Contexte macroéconomique
Deuxième pays le plus peuplé du continent africain (plus de 85 millions d’habitants), pays relativement stable dans la Corne de l’Afrique, l’Ethiopie a connu, ces dernières années, une croissance annuelle proche de 10%, soit l’une des plus fortes croissances économiques enregistrées dans un pays d’Afrique subsaharienne non producteur de pétrole.
Actuellement, la croissance reste assez élevée mais ralentit sensiblement ; le FMI prévoit un taux de croissance de 7,5% en 2011 et de 6% en 2012 (valeurs inférieures aux estimations officielles).
Les principaux indicateurs macroéconomiques restent globalement satisfaisants ; un satisfecit pour les exportations qui ont progressé de 40% sur les deux dernières années, mais un motif d’inquiétude concernant l’inflation, repartie à la hausse début 2011.
L’Ethiopie affiche une balance commerciale déséquilibrée vis-à-vis de la France et de ses autres partenaires commerciaux, en important plus qu’elle n’exporte. Ses principaux fournisseurs sont les pays du Golfe persique (produits pétroliers), la Chine et l’Inde. La quasi-totalité des échanges commerciaux de l’Ethiopie s’effectuent par Djibouti (seul accès maritime depuis la fermeture du port érythréen d’Assab en 1998),
Pays éminemment agricole (rôle central de l’agriculture dans l’économie et la vie sociale du pays : plus de 40 % du PIB, 60% des exportations, 80 % des emplois), encore très peu industrialisé, l’Ethiopie donne un caractère prioritaire au renforcement de ses infrastructures de base ; en particulier, électricité, télécommunications et transport. Le pays s’est engagé, notamment avec le soutien des bailleurs de fonds internationaux, dans un vaste programme de développement.
Le plan quinquennal – Growth & Transformation Plan (GTP) – du gouvernement éthiopien pour la période 2010-2015 – est particulièrement volontariste.
Les secteurs-clés qui semblent présenter le plus de potentiel de développement dans les années à venir sont : électricité, télécommunications, transports, agriculture, eau et services urbains, …

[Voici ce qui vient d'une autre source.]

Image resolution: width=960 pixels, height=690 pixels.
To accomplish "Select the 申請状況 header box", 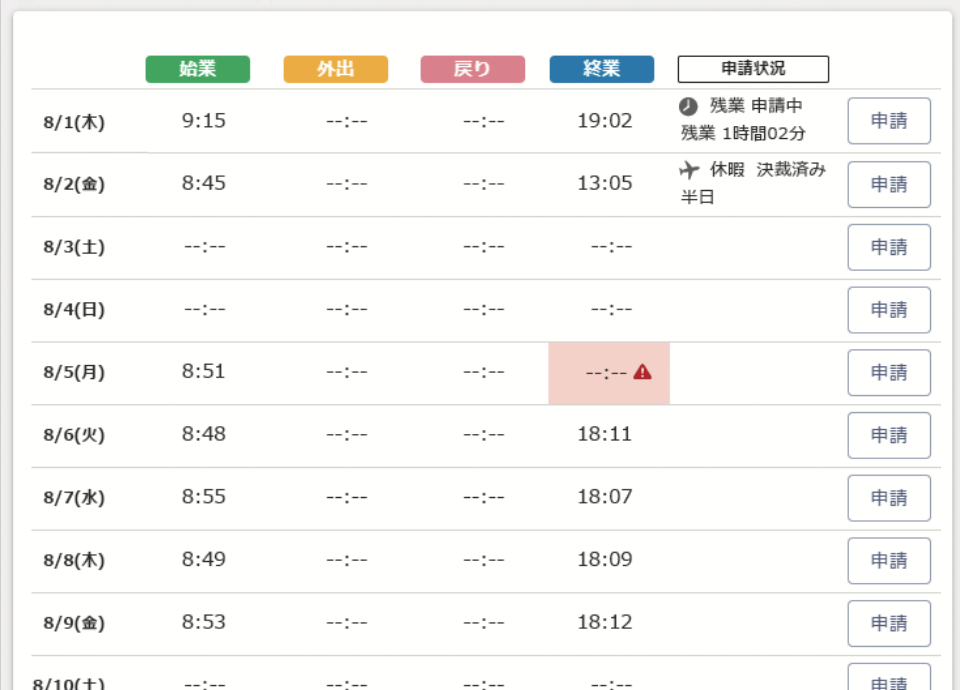I will click(753, 69).
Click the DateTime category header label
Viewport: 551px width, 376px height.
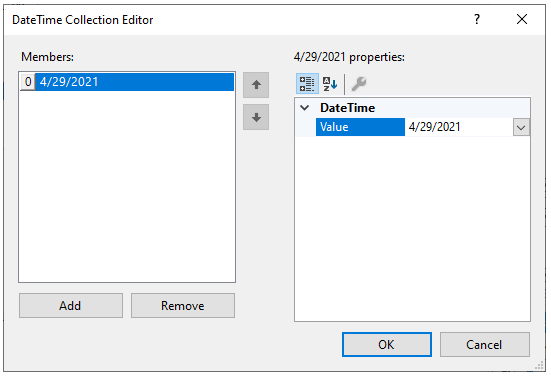pos(347,108)
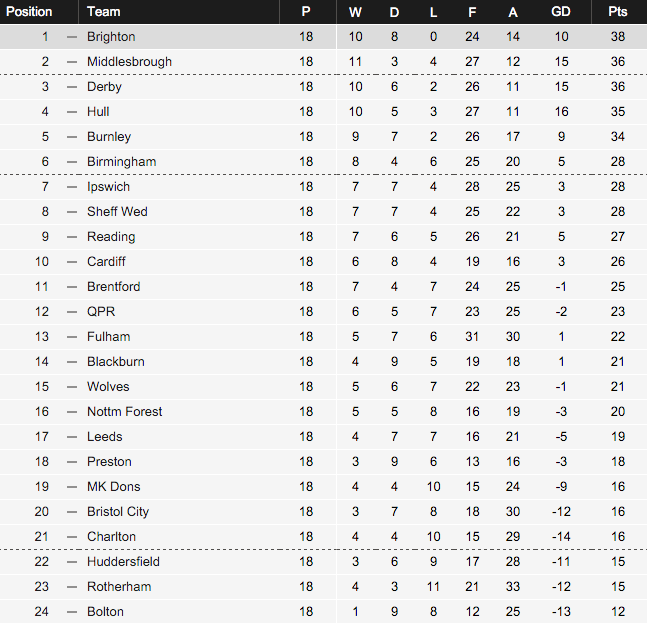Screen dimensions: 647x623
Task: Open the Nottm Forest team link
Action: (125, 411)
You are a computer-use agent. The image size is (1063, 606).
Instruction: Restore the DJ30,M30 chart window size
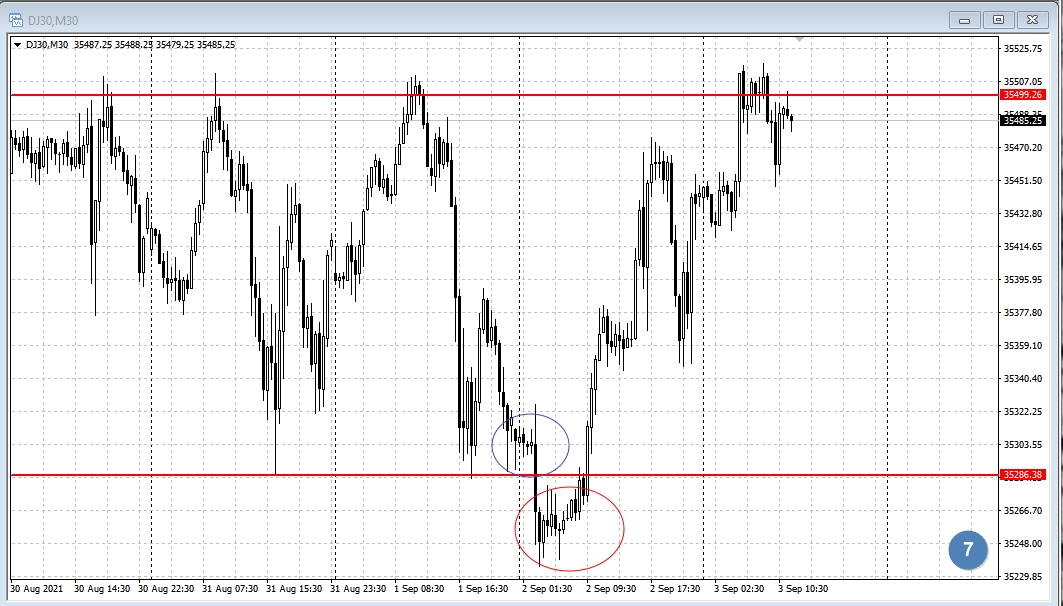click(998, 19)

Des intérêts économiques français en croissance
Echanges commerciaux bilatéraux et investissements français
Notre relation commerciale continue à progresser de manière régulière (en 2010, 114,7 M EUR d’exportations de produits français vers l’Ethiopie et 41,6 M EUR d’importations)[i] et atteint des niveaux jamais enregistrés (près de trois fois plus qu’au début des années 2000). Les ventes de produits pharmaceutiques, en nette progression, constituent le premier poste de nos exportations ; les achats de café, le premier poste de nos importations. Le solde commercial est structurellement déséquilibré, en excédent pourla France (73,12 M EUR en 2010).
Les principaux IDE français, significatifs, sont très visibles : bière et vin (BGI CASTEL), produits pétroliers (TOTAL). Ces deux sociétés sont leaders sur leur marché.
Principaux contrats remportés récemment par nos entreprises
Secteur aéronautique :
EADS : commande par Ethiopian Airlines de douze Airbus A350 XWB. Livraison 2017.
Secteur électrique :
VERGNET : construction d’une ferme éolienne de 120 MW dans la région du Tigré. Chantier en cours.
ETDE (groupe BOUYGUES) : rénovation des réseaux électriques à Addis Abeba, interconnexion électrique avec Djibouti.
ALSTOM Grid (ex-AREVA T&D) : dispatching électrique national.
Secteur des télécommunications :
FRANCE TELECOM : contrat de management de 2 ans auprès de l’opérateur public national Ethio Telecom (ex-ETC).
Secteur de l’ingénierie :
EGIS-BCEOM : études dans le domaine des routes et du renforcement institutionnel notamment.
BRL, SEURECA, SOGREAH ont récemment remporté des marchés dans le secteur de l’eau.
i Il convient de noter également que nos entreprises ont remporté des contrats non négligeables ces dernières années, prospectés et signés par les maisons mères françaises mais dont les produits sont parfois livrés à partir de sites de productions délocalisés. Ces marchés de fourniture ne sont pas reflétés dans les statistiques douanières françaises.